Yesterday, we reported on emails between the Hickenlooper administration and the Colorado Division of Insurance in which the Division of Insurance told the administration that the number of cancellations due to Obamacare was firmly at 250,000. What nobody seems to have considered is that these emails were made public only because the Hickenlooper administration waived deliberate privilege, which is basically like waiving executive privilege.
This is pretty significant. Executive privilege exists so that heads of governments can have open and frank discussions about sensitive issues. And they did that because they prized their image as a transparent administration over additional email facts that paint liberal U.S. Senator Mark Udall into a cancellation corner.
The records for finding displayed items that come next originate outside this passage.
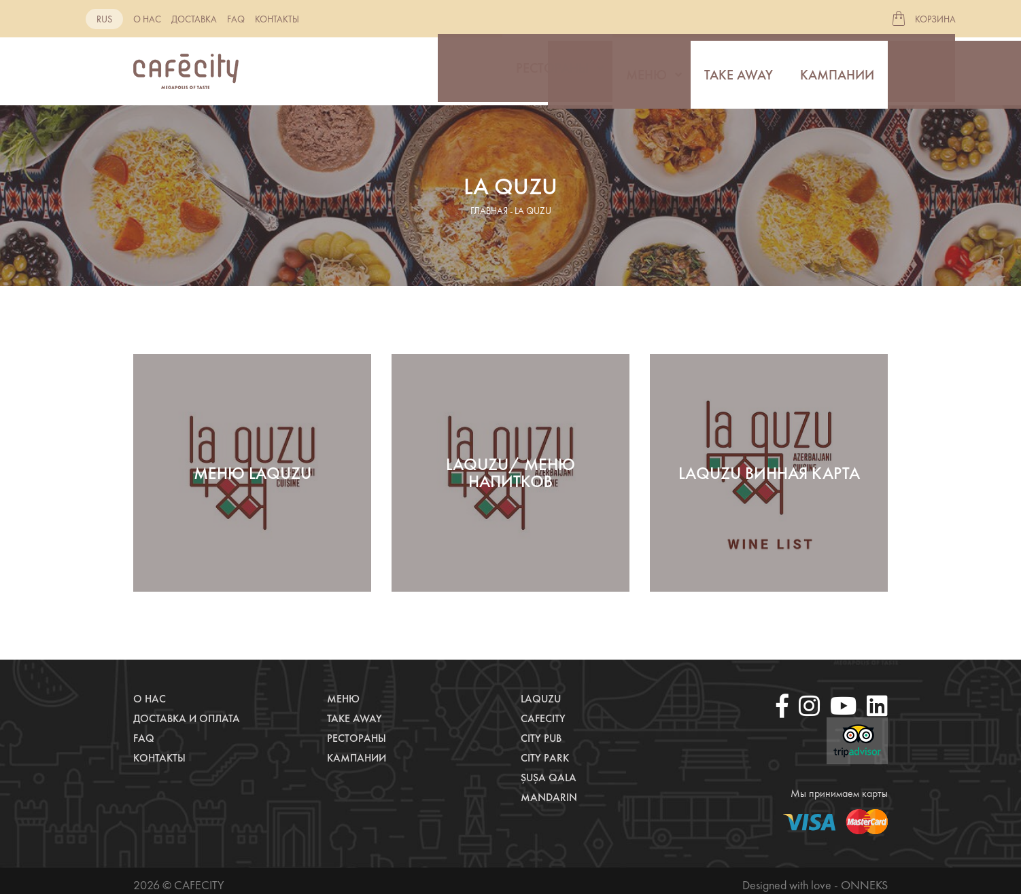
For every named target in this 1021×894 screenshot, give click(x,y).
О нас (147, 19)
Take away (738, 71)
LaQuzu (541, 699)
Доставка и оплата (186, 718)
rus (104, 19)
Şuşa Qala (548, 777)
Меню (646, 71)
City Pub (541, 738)
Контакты (277, 19)
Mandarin (549, 797)
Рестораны (552, 71)
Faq (236, 19)
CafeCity (543, 718)
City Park (545, 758)
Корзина (935, 19)
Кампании (837, 71)
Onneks (864, 885)
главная (489, 210)
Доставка (194, 19)
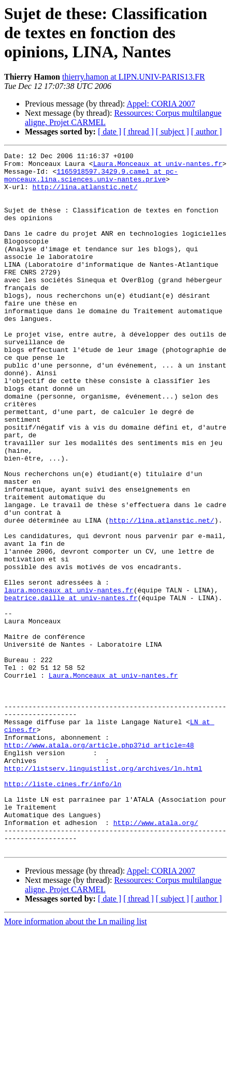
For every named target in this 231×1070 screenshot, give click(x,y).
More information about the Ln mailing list (75, 1061)
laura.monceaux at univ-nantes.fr (69, 678)
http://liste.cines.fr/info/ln (62, 910)
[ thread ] (138, 131)
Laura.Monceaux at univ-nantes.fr (158, 166)
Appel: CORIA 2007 (160, 103)
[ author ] (206, 131)
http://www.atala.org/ (155, 957)
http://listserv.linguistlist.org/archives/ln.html (103, 892)
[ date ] (109, 131)
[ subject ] (172, 131)
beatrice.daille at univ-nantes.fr (70, 687)
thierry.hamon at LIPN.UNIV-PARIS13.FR (133, 76)
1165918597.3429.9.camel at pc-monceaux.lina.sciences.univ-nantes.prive (91, 180)
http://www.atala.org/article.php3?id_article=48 (99, 864)
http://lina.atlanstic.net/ (85, 194)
We mentally bookmarked this yesterday for future reference, but we had no idea that Hickenlooper himself would throw Udall under the bus the very next day (today) during a BuzzFeed interview:
“I am concerned that it is going to be a difficult year for Democrats and I am going to be painted with that same brush,” he said. And while he pointed to a rare decrease in the rate of growth in health care costs as a sign that the Affordable Care Act’s cost-control measures are working, he says he doesn’t expect that to help much with the politics. He also said he doesn’t anticipate wanting President Obama (or any other out-of-state figure) to campaign for him.
“As a campaign thing, when I walk into a room and say how many people hate the ACA, half of the hands or two-thirds of the hands in the room go up,” he said.
The big question becomes, when will the Democratic Senatorial Campaign Committee and it’s head, U.S. Senator Michael Bennet (D-CO) finally give up on Udall? Rumor has it (by that we mean Bennet was Hick’s chief of staff, in case you forgot) that Hickenlooper and Bennet are tight – is Hickenlooper paving the way for the DSCC pullout?